— start of TASK DATA —

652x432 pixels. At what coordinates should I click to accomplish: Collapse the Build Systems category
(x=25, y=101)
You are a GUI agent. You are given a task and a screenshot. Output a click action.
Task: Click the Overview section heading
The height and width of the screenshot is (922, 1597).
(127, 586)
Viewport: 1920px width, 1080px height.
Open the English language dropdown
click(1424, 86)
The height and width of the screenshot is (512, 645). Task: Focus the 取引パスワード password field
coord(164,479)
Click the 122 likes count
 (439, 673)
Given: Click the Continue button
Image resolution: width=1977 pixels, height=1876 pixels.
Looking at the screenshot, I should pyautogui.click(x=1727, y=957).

— end of TASK DATA —

◆ **AIM**:
Print every line of the material above again, unchanged and in the same order.

◆ **EXERCISE RESPONSE**:
652x432 pixels. At what coordinates should I click to accomplish: Collapse the Build Systems category
(x=25, y=101)
You are a GUI agent. You are given a task and a screenshot. Output a click action.
Task: Click the Overview section heading
The height and width of the screenshot is (922, 1597).
(127, 586)
Viewport: 1920px width, 1080px height.
Open the English language dropdown
click(1424, 86)
The height and width of the screenshot is (512, 645). Task: Focus the 取引パスワード password field
coord(164,479)
Click the 122 likes count
 (439, 673)
Given: Click the Continue button
Image resolution: width=1977 pixels, height=1876 pixels.
Looking at the screenshot, I should pyautogui.click(x=1727, y=957).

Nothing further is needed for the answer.